Data profiling is a core technique of data quality management and often the starting point for so many projects these days. Because it’s such a relatively simple technique to apply, it’s easy to overlook some of the more advanced techniques that can take your data profiling to the next level. I'd like to share some "profiling power tips" to help improve your data profiling skills.
Power tip : Segment your data
Profiling tools give you the ability to check for statistics such as uniqueness, completeness, value distribution, format distribution and a whole host of other metrics.
The problem is that profiling is often carried out on an entire set of data, but this can have the effect of seriously skewing the findings.
For example, in one past assignment we analysed a utilities system that contained millions of equipment records. We were particularly interested in the power rating value and whether it was populated or not.
Profiling this attribute in isolation told us that the organisation had a great deal of work to do in order to improve the power rating value. When we segmented the data by criteria – such as active equipment that wasn’t facing decommission – we realised the picture wasn’t as bleak as the initial profiling stats led us to believe.
The lesson here is that it’s vital to split your records into distinct subsets so you can make greater sense of what is really happening with your data quality. You will often be bombarded with questions by business users and sponsors when you present your profiling findings, so make sure you’ve explored many angles with your analysis.
Power tip : Augment your data
In order to better segment your data and add greater relevance to your profiling results, you often need to extend or augment with existing information.
For example, if you have a database of equipment that contains an identification code, then parsing out each component of this code into separate constituents or attributes can make your profiling much more effective.
Your data will often contain links to other data within the same data store, across disparate systems or even outside the organisation entirely. By pulling these information sources into your profiling environment, you can start to focus your efforts and add more business relevance to your findings.
Power tip : Transform your data
When profiling data you always have to be mindful of the differences between what we mean by "missing data" and the computer definition.
Profiling tools will typically look for NULL or empty attribute values as part of a completeness check. The problem here, of course, is that users can often add a variety of values that mean the data is missing.

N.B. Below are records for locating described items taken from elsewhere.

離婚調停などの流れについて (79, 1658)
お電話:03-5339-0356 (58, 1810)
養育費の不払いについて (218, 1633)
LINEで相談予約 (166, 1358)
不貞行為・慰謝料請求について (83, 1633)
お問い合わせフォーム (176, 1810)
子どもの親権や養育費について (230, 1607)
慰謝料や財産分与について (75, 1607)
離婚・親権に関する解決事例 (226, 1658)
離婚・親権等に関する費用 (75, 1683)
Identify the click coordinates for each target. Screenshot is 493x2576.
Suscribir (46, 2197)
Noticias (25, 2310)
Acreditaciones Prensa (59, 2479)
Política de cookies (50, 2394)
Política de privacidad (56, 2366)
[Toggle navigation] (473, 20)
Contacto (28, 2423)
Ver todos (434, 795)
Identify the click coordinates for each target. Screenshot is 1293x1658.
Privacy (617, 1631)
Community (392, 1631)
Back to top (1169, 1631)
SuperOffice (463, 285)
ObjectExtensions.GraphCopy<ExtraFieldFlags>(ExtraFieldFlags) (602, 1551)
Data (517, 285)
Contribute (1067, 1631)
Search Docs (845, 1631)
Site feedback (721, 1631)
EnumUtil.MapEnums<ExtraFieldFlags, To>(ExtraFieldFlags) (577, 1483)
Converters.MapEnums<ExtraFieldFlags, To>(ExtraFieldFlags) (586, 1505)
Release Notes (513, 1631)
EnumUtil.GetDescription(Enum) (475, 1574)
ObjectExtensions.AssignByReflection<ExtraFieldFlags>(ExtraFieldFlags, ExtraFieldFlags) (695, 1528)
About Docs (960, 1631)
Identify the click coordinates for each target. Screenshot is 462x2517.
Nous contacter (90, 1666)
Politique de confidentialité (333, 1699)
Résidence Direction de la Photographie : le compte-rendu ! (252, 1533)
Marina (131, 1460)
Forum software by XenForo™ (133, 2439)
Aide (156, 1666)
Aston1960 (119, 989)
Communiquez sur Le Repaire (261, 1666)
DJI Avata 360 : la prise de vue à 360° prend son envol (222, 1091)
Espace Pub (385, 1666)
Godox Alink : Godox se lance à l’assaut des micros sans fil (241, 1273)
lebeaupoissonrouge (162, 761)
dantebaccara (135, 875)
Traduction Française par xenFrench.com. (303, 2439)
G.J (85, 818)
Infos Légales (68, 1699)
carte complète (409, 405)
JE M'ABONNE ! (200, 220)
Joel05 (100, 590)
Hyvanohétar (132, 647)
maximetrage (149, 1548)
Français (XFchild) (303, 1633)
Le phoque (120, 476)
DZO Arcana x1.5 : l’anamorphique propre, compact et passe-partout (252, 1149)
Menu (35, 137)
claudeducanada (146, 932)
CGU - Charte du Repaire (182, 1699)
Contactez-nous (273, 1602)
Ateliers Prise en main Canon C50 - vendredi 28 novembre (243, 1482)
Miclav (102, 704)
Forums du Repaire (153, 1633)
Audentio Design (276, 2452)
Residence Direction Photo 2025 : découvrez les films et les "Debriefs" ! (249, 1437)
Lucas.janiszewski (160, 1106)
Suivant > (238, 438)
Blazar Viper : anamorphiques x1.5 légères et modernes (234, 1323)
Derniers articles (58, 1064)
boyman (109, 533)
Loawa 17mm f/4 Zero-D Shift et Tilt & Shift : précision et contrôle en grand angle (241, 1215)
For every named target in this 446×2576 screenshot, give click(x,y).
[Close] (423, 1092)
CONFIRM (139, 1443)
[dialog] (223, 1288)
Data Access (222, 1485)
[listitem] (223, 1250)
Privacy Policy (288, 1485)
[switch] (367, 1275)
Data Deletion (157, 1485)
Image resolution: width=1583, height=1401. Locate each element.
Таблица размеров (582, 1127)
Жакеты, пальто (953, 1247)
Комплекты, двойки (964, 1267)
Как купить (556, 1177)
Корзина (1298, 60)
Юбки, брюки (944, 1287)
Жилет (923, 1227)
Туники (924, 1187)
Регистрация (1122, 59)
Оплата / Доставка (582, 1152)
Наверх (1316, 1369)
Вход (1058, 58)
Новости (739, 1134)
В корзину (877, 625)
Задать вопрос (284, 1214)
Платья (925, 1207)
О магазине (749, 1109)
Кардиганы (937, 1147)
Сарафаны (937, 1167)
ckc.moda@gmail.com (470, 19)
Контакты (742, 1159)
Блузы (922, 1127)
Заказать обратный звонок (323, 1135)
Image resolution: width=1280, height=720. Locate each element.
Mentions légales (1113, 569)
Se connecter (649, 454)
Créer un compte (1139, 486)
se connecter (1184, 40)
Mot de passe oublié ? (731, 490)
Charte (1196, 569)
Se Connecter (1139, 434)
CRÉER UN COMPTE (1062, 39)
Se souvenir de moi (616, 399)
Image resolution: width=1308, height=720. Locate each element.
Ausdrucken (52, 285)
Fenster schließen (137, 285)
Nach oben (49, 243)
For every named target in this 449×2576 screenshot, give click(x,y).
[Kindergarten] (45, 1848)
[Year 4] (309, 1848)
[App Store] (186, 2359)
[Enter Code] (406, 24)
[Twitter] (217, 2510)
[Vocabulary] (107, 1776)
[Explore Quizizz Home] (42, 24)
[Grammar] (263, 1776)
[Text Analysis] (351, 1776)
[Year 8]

For example, in one system we found more than 80 different values that translated to empty content.
A user may write values such as:
-
TBC - this means ‘To Be Confirmed’
-
Pending
-
UK - Unknown
-
"---" or various combinations such as "???"
It is critical that you translate these values into their NULL variant so your profiling tool can make sense of them and report an accurate statistic. Quite often this requires the creation of a complex data quality rule to map each value to its NULL equivalent but it is a worthwhile activity as completeness checking will be a corporate-wide activity.
Obviously you need to ensure that you adapt the rule for situations where "pending" or "UK" are valid values.
Summary
Data profiling tools are a great starting point with any data quality initiative, but take some time to learn the more advanced techniques listed in this article and employ them in your own initiatives. They will help you create far more impact and relevance to your data quality presentations and reports.